Friday, December 9, 2022

Confounding and Constricting Concatenations

 This month’s title is a bit of a tongue twister, but the title does capture a problematic SQL coding practice with concatenations that has been popping up in recent SQL Performance Assessments performed by our IBM Technology Services team. Speaking of tongue twisters, did you know that MIT researchers developed the toughest tongue twister in the world of “Pad kid poured curd pulled pod”? I have no idea what this phrase means, but I do know about the confusion and poor performance that can be caused by suboptimal usage of the SQL concatenation support. 

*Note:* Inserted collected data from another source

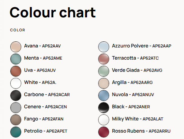184x139 pixels.
Task: Click the Terracotta AP62ATC label
Action: tap(135, 58)
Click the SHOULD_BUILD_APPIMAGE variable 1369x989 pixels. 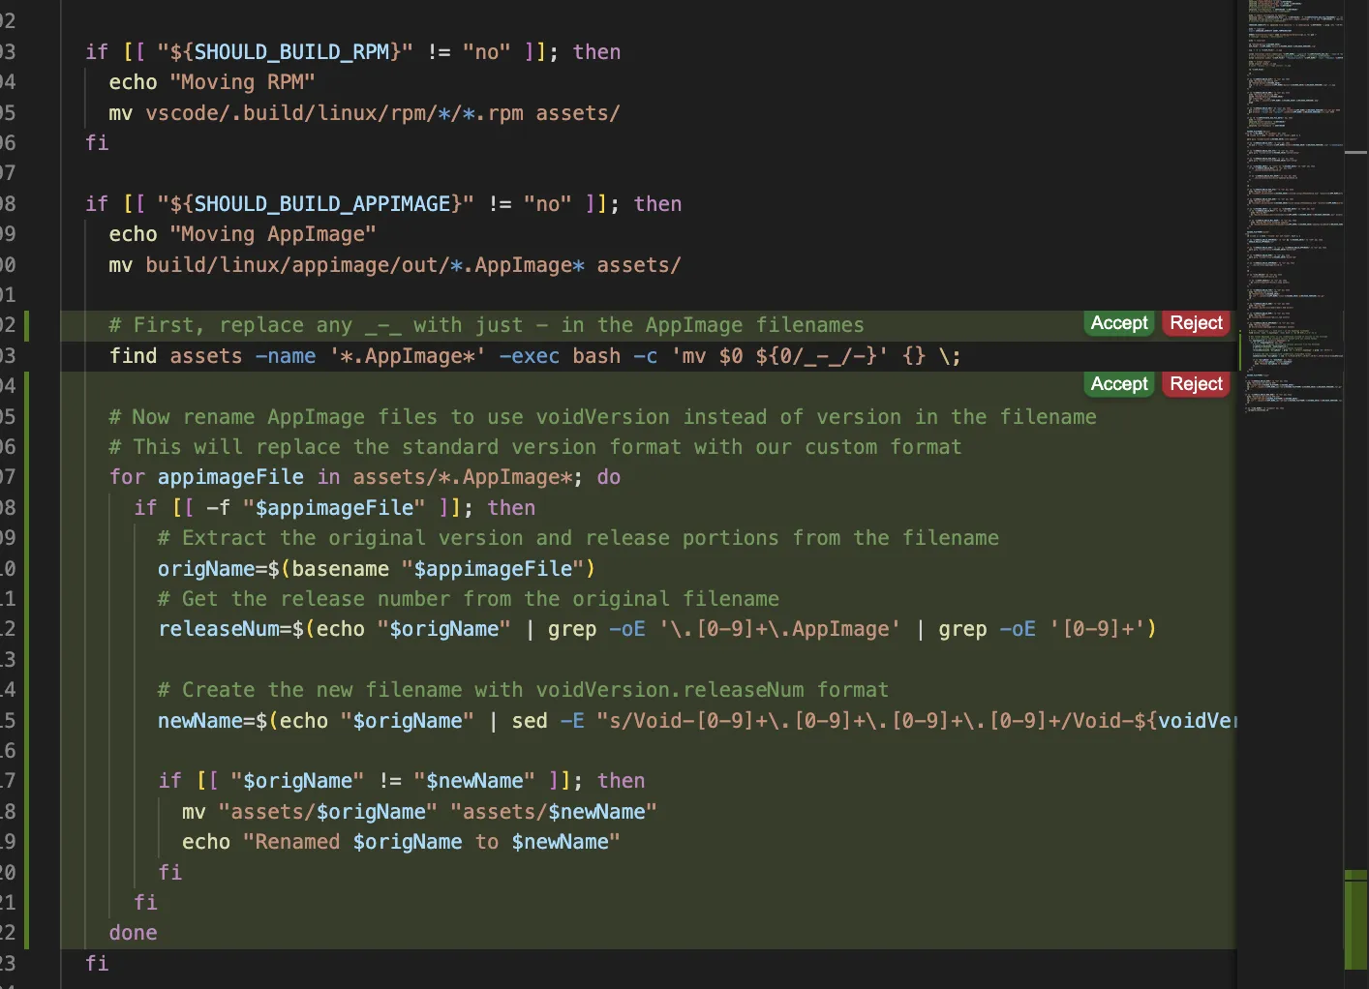pyautogui.click(x=321, y=204)
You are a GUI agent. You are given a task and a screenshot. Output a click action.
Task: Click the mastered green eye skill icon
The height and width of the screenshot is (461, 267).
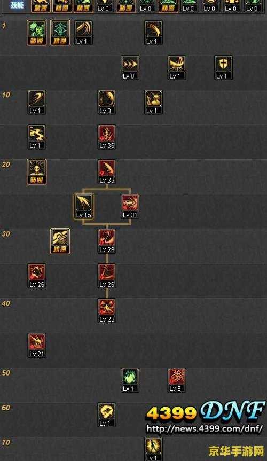[60, 33]
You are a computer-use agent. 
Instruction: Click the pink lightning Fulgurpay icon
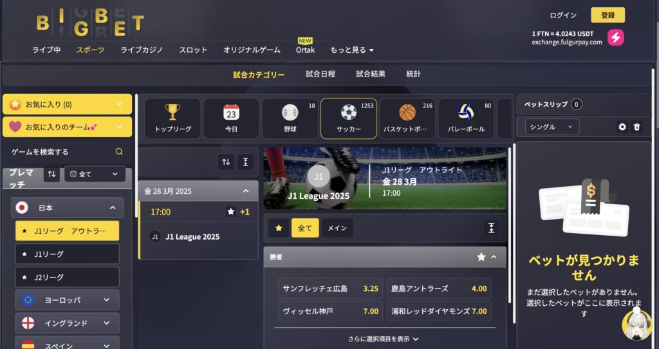pyautogui.click(x=615, y=37)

Let’s start by looking at the concatenation coding practices that we’ve been finding when analyzing customer’s SQL requests. The following two SELECT statements contain the subpar coding pattern of comparing the concatenation of two column values with the concatenated result of two other columns. This concatenated comparison shows up on the join condition of the first query and the WHERE clause of the second query.

SELECT * 
  FROM tab1 a INNER JOIN tab2 b
   ON a.c1 || a.c2 = b.c1 || b.c2


SELECT * FROM tab1 a
   WHERE CONCAT(a.c1, a.c2) IN
           (SELECT CONCAT(b.c1, b.c2) FROM tab2 b)

 

The alternative to the concatenated column comparisons is comparing the individual columns and then logically ANDing the results of those individual comparisons (e.g., a.c1 = b.c1 AND a.c2 = b.c2). When comparing the two approaches, I believe that the individual column comparisons are easier to read and understand. While this opinion can be debated as programmer preference, there’s no debating that the concatenated column comparison will result in slower query performance.

 

There are a couple of reasons that this concatenation coding practice is a poor performer. First of all, comparisons that include an expression or derivation severely limit the query optimizer’s ability to estimate how many rows in the table will be selected or processed. When this number of rows estimate generated by the query optimizer is inaccurate, there is a greater chance for poor query performance. Second, the concatenated columns comparison prevents the use of normal indexes to speed up the query execution. Indexes are often the fastest way to perform the specified column comparison, but normal indexes are not an option due to the concatenated expressions in these two examples. Yes, a derived key index could be created that includes the concatenation in the column example. However, there’s a good chance that you already have a normal index created over the columns being concatenated. 

 

Now that you understand the drawbacks of the concatenated column comparisons, let’s look at the optimal way of coding these two example queries. As you can see, the join query can be rewritten in one of two ways to improve performance and readability.

SELECT * 
  FROM tab1 a INNER JOIN tab2 b
   ON a.c1 = b.c1 AND a.c2 = b.c2

SELECT * 
  FROM tab1 a INNER JOIN tab2 b
   ON (a.c1, a.c2) = (b.c1, b.c2)


The second join query utilizes a row value expression to simplify the join condition by removing the need to include the logical AND operator. These two queries will perform exactly the same, so this is strictly a programming style preference when deciding which syntax to use.

 

The rewrite of our second example SELECT statement also uses the row value expression syntax to eliminate the concatenated column comparison. 

SELECT * FROM tab1 a
  WHERE (a.c1, a.c2) IN 
   (SELECT b.c1, b.c2 FROM tab2 b)

Like many programming languages, SQL offers more than one way to get your work done. While this flexibility can be a good thing, you have also now learned that not all SQL solutions are created equal in terms of performance.

This is my last entry for 2022 - have a Merry Christmas & wonderful holiday season and we’ll talk in 2023!